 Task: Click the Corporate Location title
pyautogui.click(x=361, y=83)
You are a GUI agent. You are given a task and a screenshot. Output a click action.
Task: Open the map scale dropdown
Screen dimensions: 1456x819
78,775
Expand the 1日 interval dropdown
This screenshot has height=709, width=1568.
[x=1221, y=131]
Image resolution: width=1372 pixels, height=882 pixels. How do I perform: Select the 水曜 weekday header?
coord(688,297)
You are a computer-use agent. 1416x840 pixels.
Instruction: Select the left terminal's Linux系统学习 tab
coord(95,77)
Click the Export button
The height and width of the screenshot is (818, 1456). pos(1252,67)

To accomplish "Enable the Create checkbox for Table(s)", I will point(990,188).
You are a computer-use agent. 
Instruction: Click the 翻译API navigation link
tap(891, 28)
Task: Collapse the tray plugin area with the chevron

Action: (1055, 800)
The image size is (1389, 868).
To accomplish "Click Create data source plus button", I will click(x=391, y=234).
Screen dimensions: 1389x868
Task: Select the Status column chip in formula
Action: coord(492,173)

————

**INSTRUCTIONS FOR THE TASK:**
The records given above are to be repeated in full, exactly.

**RESULT:**
 Task: Click the Corporate Location title
pyautogui.click(x=361, y=83)
You are a GUI agent. You are given a task and a screenshot. Output a click action.
Task: Open the map scale dropdown
Screen dimensions: 1456x819
78,775
Expand the 1日 interval dropdown
This screenshot has height=709, width=1568.
[x=1221, y=131]
Image resolution: width=1372 pixels, height=882 pixels. How do I perform: Select the 水曜 weekday header?
coord(688,297)
You are a computer-use agent. 1416x840 pixels.
Instruction: Select the left terminal's Linux系统学习 tab
coord(95,77)
Click the Export button
The height and width of the screenshot is (818, 1456). pos(1252,67)

To accomplish "Enable the Create checkbox for Table(s)", I will point(990,188).
You are a computer-use agent. 
Instruction: Click the 翻译API navigation link
tap(891, 28)
Task: Collapse the tray plugin area with the chevron

Action: (1055, 800)
The image size is (1389, 868).
To accomplish "Click Create data source plus button", I will click(x=391, y=234).
Screen dimensions: 1389x868
Task: Select the Status column chip in formula
Action: coord(492,173)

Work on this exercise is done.